The Journalism of D V Gundappa in a Post-Journalism World

An excerpt from D.V. Gundappa's 1930s book on the philosophy, art, education and craft of journalism.

Nothing should disgust us anymore. Not even this headline and the accompanying puff piece written by ace dynasty toady, Sanjay K Jha. That the slobbering piece written by the slobbering dynasty toady is completely along expected lines given how he’s the living embodiment of the proverb, “more loyal than the king.”

But what still evokes one’s disgust in decent people is that it appeared in a so-called mainstream newspaper titled The Telegraph. But equally, the disgust gives away to the same cynical understanding that dawned upon us when the selfsame paper had run an even more disgusting headline on the Textiles Minister and former HRD Minister, Smriti Irani titled this:

Needless, The Telegraph is a serial offender. Nothing surprising given its heavily pseudo-secular leanings. Of course, there are its more brazen counterparts over at the Johnny-come-lately, The Wire, Scroll, Alt News and similar variants of the same venom: scrounging the table of the Congress leftovers for some crumbs, and hoping for a full square meal in case this anti-India party ever returns to power.

+++++

=== Actions to take ===
(a) Repeat word for word the stretch of the article that begins at the words "But what still" and stops after "returns to power.".
(b) In the article, what newspaper ran the piece by Sanjay K Jha?
The lines play no part in any of this.

=== Supplied information ===
+++++

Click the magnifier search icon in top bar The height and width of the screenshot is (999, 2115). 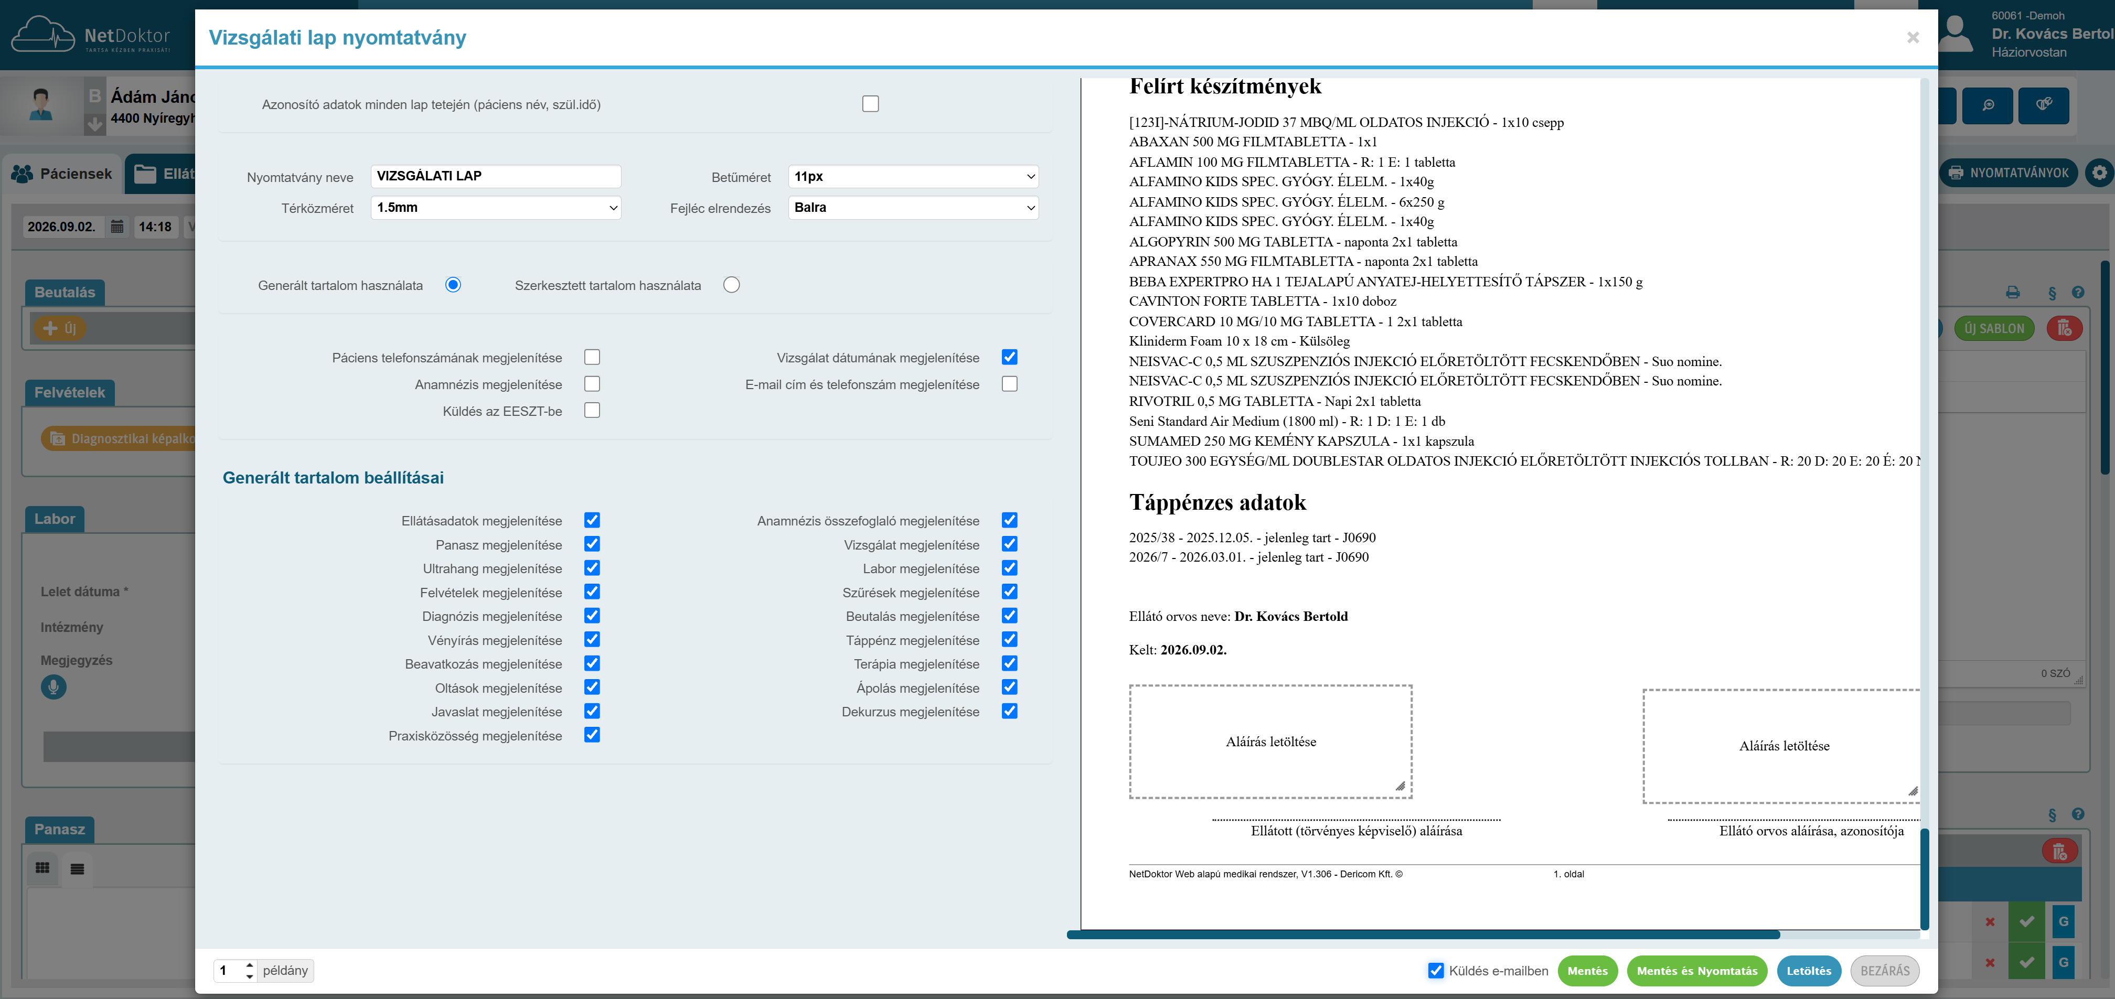pos(1988,105)
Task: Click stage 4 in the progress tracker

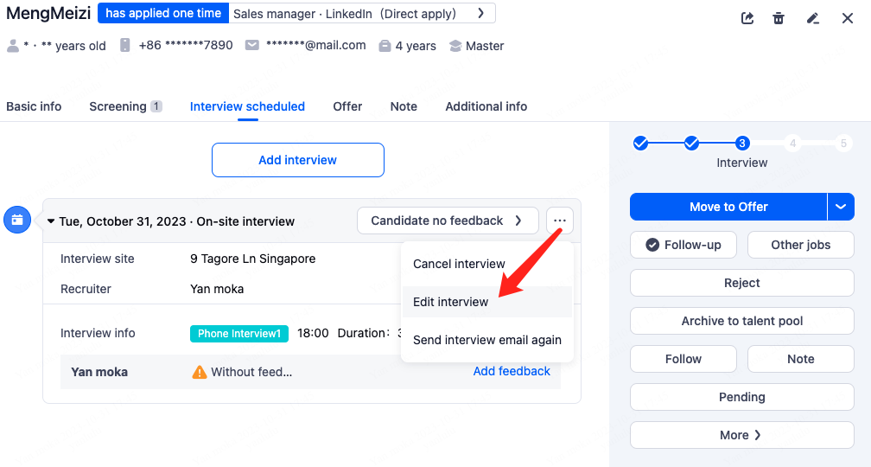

+++++

=== Replies ===
(a)
But what still evokes one’s disgust in decent people is that it appeared in a so-called mainstream newspaper titled The Telegraph. But equally, the disgust gives away to the same cynical understanding that dawned upon us when the selfsame paper had run an even more disgusting headline on the Textiles Minister and former HRD Minister, Smriti Irani titled this:

Needless, The Telegraph is a serial offender. Nothing surprising given its heavily pseudo-secular leanings. Of course, there are its more brazen counterparts over at the Johnny-come-lately, The Wire, Scroll, Alt News and similar variants of the same venom: scrounging the table of the Congress leftovers for some crumbs, and hoping for a full square meal in case this anti-India party ever returns to power.

(b) The Telegraph